Declare Mil -> Kuroi mori into Political
Only Political left to Declare.

I think we need official FAQ here.

But that is exactly what the clarification says.... once you declare a particular attack, that is what you declared. Changing it has no subsequent affect on what you are allowed to declare later.

Yeah, maybe I read it wrong at work lol. Good point.

Makes sense why Kuroi Mori is such a Powerhouse.

It was also specifically mentioned during one of the L5RLive videos by Brad to work that way, so if you're looking for an official ruling, it's already been given :)

I posted this in the other thread about Shameful Display.

GA-tcJQ5QSK2K3c2ZkMzfQ.png

5 hours ago, shosuko said:

I posted this in the other thread about Shameful Display.

GA-tcJQ5QSK2K3c2ZkMzfQ.png

This is relevant to the resolution of the effect, but not the actual targeting.
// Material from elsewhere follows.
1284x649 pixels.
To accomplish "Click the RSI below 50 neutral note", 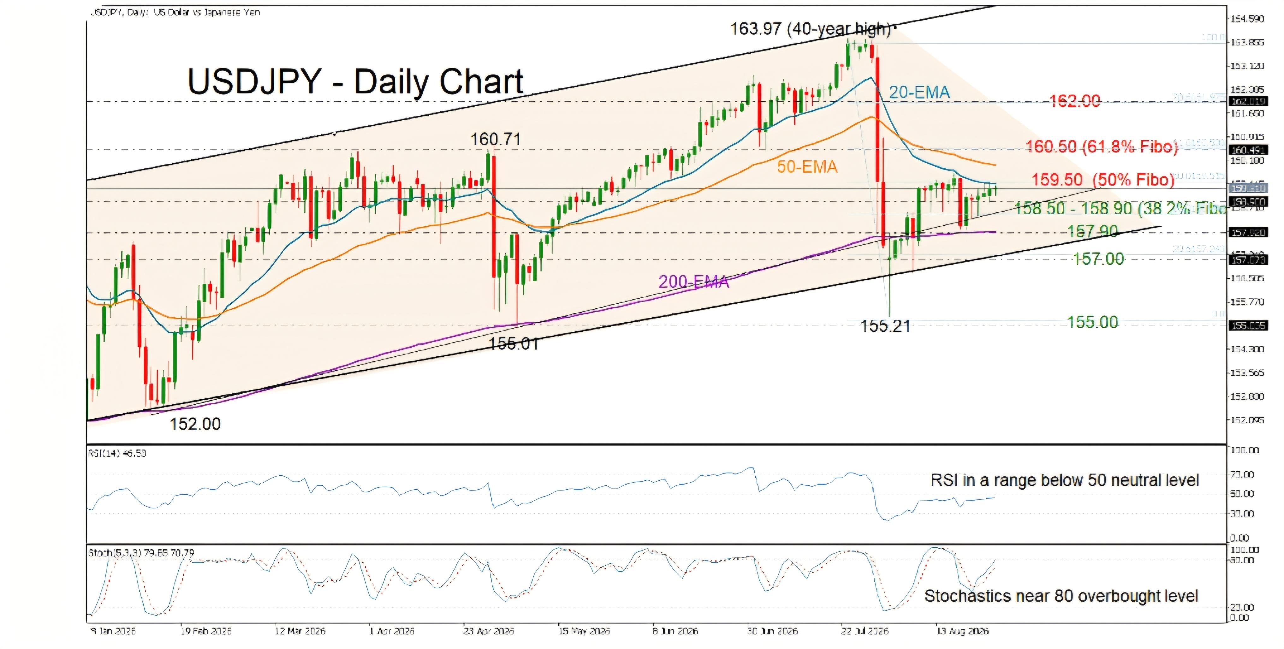I will coord(1065,481).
There are separate rules for selecting an eligible target, being that:

  • Quote

    A card is not an eligible target for an ability if the resolution of that ability’s effect could not affect the target at all.

So I'm curious whether the temporary modification of the skill value counts as making some affect on the target, which would make a bowed character an eligible target.

1 hour ago, LuceLineGames said:

So I'm curious whether the temporary modification of the skill value counts as making some affect on the target, which would make a bowed character an eligible target.

I'm not sure I follow... Can you clarify? Is this specifically about Shameful Display? Or is this about some other effect?

For Shameful Display - honoring an honored character, or dishonoring a dishonored character would have no effect. If they can be effected by the status change, then the status change is the change - not the temporary stat boost.

Is this about some other card effect?